(Selection)
NCAA Football: College Football Playoff Semifinal-Ohio State vs Clemson

We're roughly 11 months away from the awarding of the 2020 Heisman Trophy, but that doesn't mean there aren't already odds available for it. Hell, there were odds for the 2020 Heisman winner before they'd finished engraving Joe Burrow's name on the 2019 award. While Heisman talk has taken a backseat to College Football Playoff discussion, betting on it is still prevalent.

The Westgate Superbook released its odds for the award on Monday, and it should come as no surprise that Clemson quarterback Trevor Lawrence and Ohio State quarterback Justin Fields are the co-favorites at 4-1. Fields was a finalist for the award in 2019, finishing in third behind Burrow and Oklahoma QB Jalen Hurts. Lawrence wasn't a finalist, finishing seventh in the voting, but will enter 2020 as the assumed No. 1 pick in the 2021 NFL Draft while playing for a Clemson team many expect to compete for another national title.

Before I get to the full list (you can skip to the bottom to see it if you're impatient), I'd like to share a few thoughts on the odds listed.

1. Lawrence is a better bet than Fields. Both enter the 2020 season in familiar positions as the most important players on two of the best teams in the country. There's a strong possibility that they will meet again in a College Football Playoff game. Still, I think Lawrence is the better bet just because he'll have the additional NFL Draft hype. I'm not saying that it should affect his Heisman chances, but it does.

2. I wouldn't bet on Spencer Rattler at these odds. It's somewhat surprising to see the Oklahoma QB with the third-best odds, isn't it? In fact, I'm willing to bet that for a lot of people currently reading this, it's the first time you've heard of Rattler. It's understandable seeing as how he's never started a game for Oklahoma, nor is he a big-name transfer from somewhere else. No, it appears that in 2020, Lincoln Riley plans to mold a player he recruited to Norman.

Now, while it's a surprise to see Rattler this high, it does make sense. Since Riley took over at Oklahoma, he has had two QBs win the Heisman (Baker Mayfield, Kyler Murray) and a third finish second (Jalen Hurts). Rattler might be a new face, but he was a highly ranked recruit (he was a five-star who was rated the No. 1 pro-style QB in the 2019 class) who will be playing in an offense that puts up ridiculous numbers. Still, at 12-1, there's better value available. I was hoping that Rattler would be closer to 20-1 than 10-1. That would have been good value.

(Given problem 1)
In the Heisman odds piece, where did Trevor Lawrence finish in the 2019 Heisman voting?
(Given problem 2)
Copy the Heisman odds piece word for word, from "The Westgate Superbook" up to and including "the odds listed.".

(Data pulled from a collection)
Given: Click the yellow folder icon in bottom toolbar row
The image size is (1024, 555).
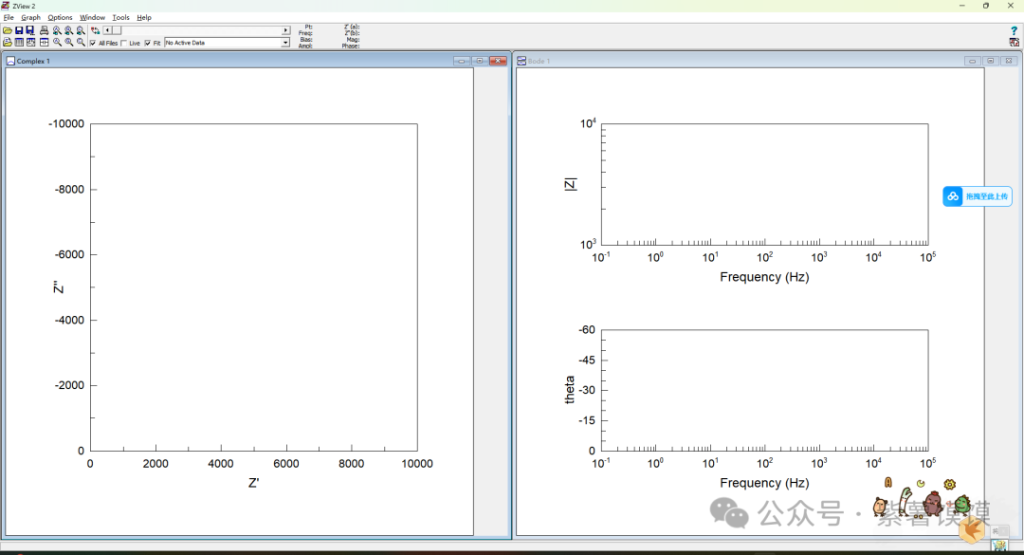Looking at the screenshot, I should [7, 43].
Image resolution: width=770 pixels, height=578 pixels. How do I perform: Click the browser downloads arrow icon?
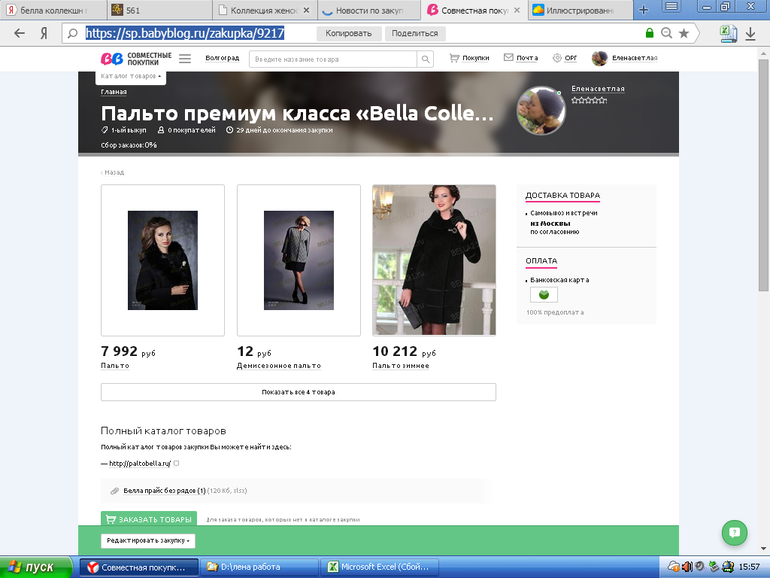tap(751, 33)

(Response 1)
Seventh.

(Response 2)
The Westgate Superbook released its odds for the award on Monday, and it should come as no surprise that Clemson quarterback Trevor Lawrence and Ohio State quarterback Justin Fields are the co-favorites at 4-1. Fields was a finalist for the award in 2019, finishing in third behind Burrow and Oklahoma QB Jalen Hurts. Lawrence wasn't a finalist, finishing seventh in the voting, but will enter 2020 as the assumed No. 1 pick in the 2021 NFL Draft while playing for a Clemson team many expect to compete for another national title.

Before I get to the full list (you can skip to the bottom to see it if you're impatient), I'd like to share a few thoughts on the odds listed.